I do not understand the American obsession with ranking things. (It does seem to be a quite American thing, doesn’t it?) I thought of this because I was just looking at Newsweek‘s Top 100 Books list, and the “most important books EVAR” thing is certainly a trope, but there’s also the series of college rankings from a variety of different publications and companies (I thought Princeton Review‘s were so ridiculous that I wrote a rare humor piece mocking them). It’s a cultural phenomenon, this conviction that there’s an objective truth of what is Best, which some nameless experts have evaluated using some sort of scientific metric, and that it’s possible to make this kind of evaluation regardless of any arguments that the merits of individual works of literature might be an objective thing, or that different colleges might suit students’ needs differently.

I had an American history teacher in high school who was very enthusiastic about rankings of the best American presidents, and took a great deal of interest in what the rankings said and whether they were accurate. It’s true that these types of lists can be mildly diverting as polling data—I remember that there was a certain amount of interest a few months ago in how far down George W. Bush would fall on the presidential rankings when he left office. But that’s all they are, and a list with 43 slots isn’t going to convey the incredible nuance you get when you take four or eight years of daily policy decisions and try to make a determination about how effectively someone ran the country.

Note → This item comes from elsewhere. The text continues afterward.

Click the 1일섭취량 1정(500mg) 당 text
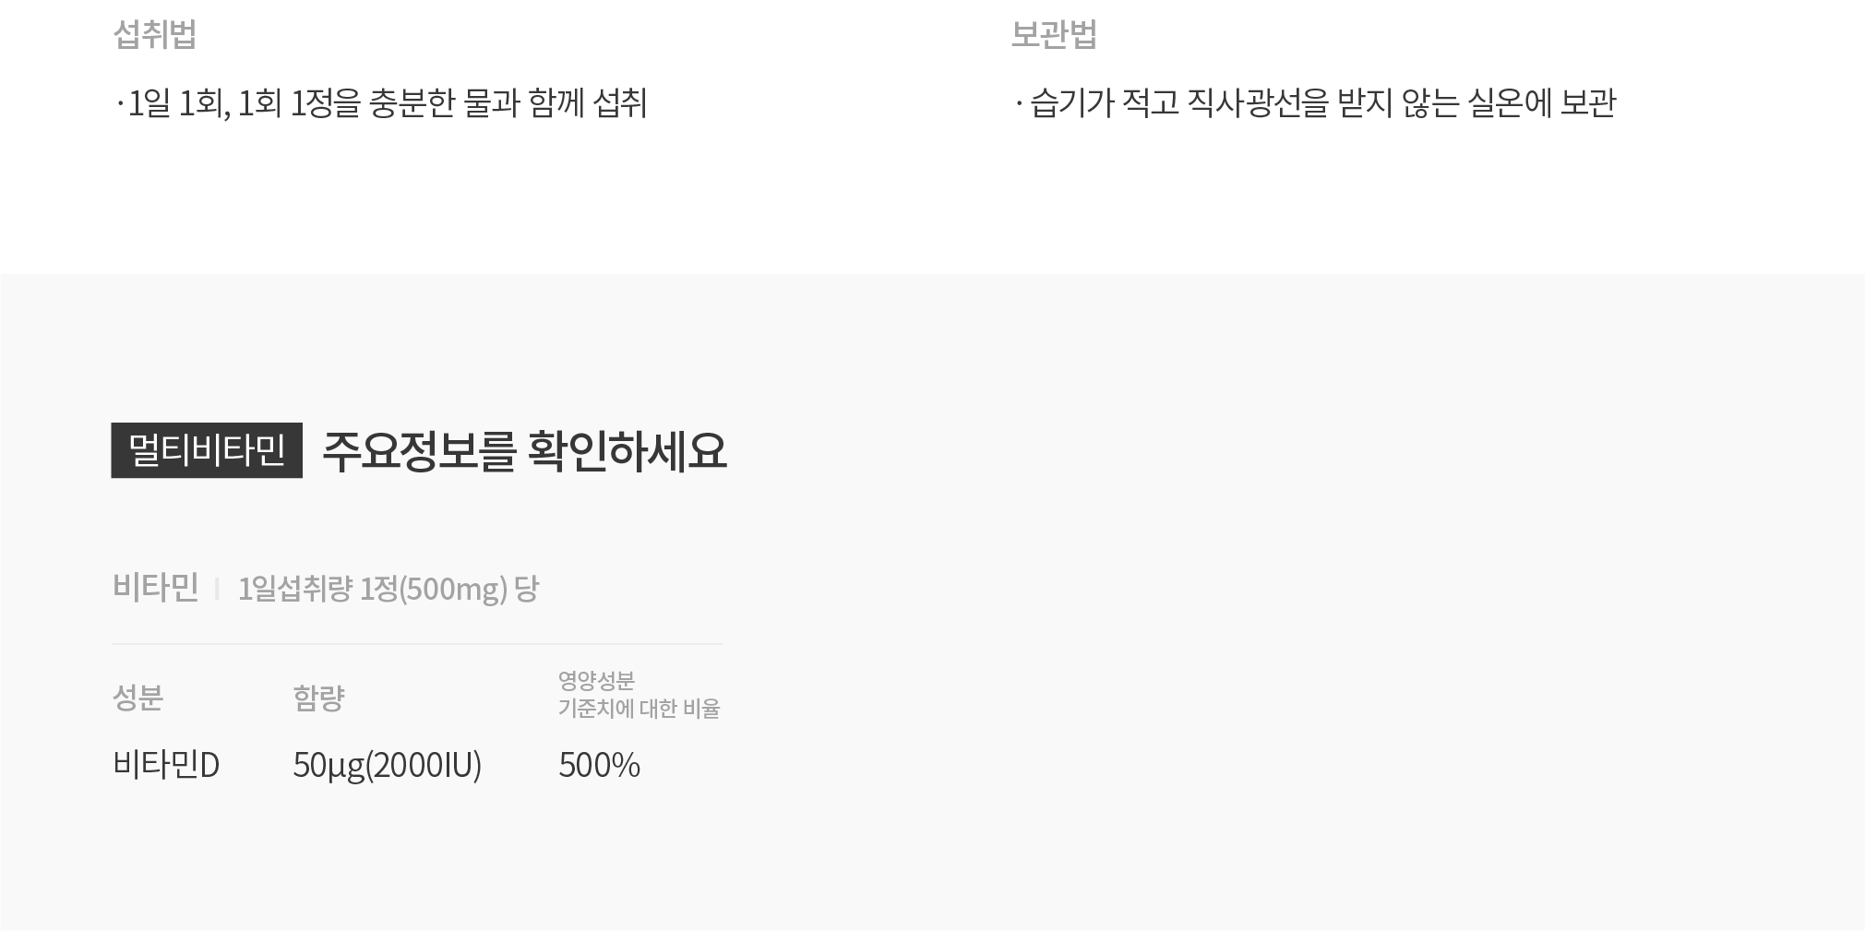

Those sorts of opinions are also going to vary in accordance with political ideologies and differing historical frameworks. There isn’t an absolute right answer.

And if there isn’t an absolute right answer with presidents, how can there be one with books, or with colleges? I don’t see how it’s possible to arrive at the conclusion that War and Peace is an objectively “better” book than 1984 (as Newsweek does), when they were written at different time periods in different countries by different authors exploring different themes. I’m sure someone could write a very interesting paper comparing War and Peace and 1984, but those kinds of papers don’t attempt to rank the works of literature they compare. I’m sure many critics have written many different reviews of Tolstoy’s and Orwell’s writing, but that kind of qualitative assessment is very different from assigning a hard numerical evaluation to each book. Ginsberg’s “Howl” and Other Poems changed my life, but am I upset it didn’t make it onto this list? No, because it’s a volume that’s personally significant to me. I don’t expect anyone else to find the same beauty in Ginsberg’s language that I do, and in fact many people think I’m hopelessly gauche for liking him. The thing that matters is that his writing is personally significant to me and my life experience, and that’s what writing is supposed to do. I would no more esteem writers simply for being on this list than I would wish that I were attending Harvard because it surpassed Princeton on the US News college rankings. I’m happy I go to Princeton because it’s the right school for me, not because it’s ranked highly. These rankings are largely irrelevant to our personal lives, and it puzzles me why Americans seem to set such great store by them.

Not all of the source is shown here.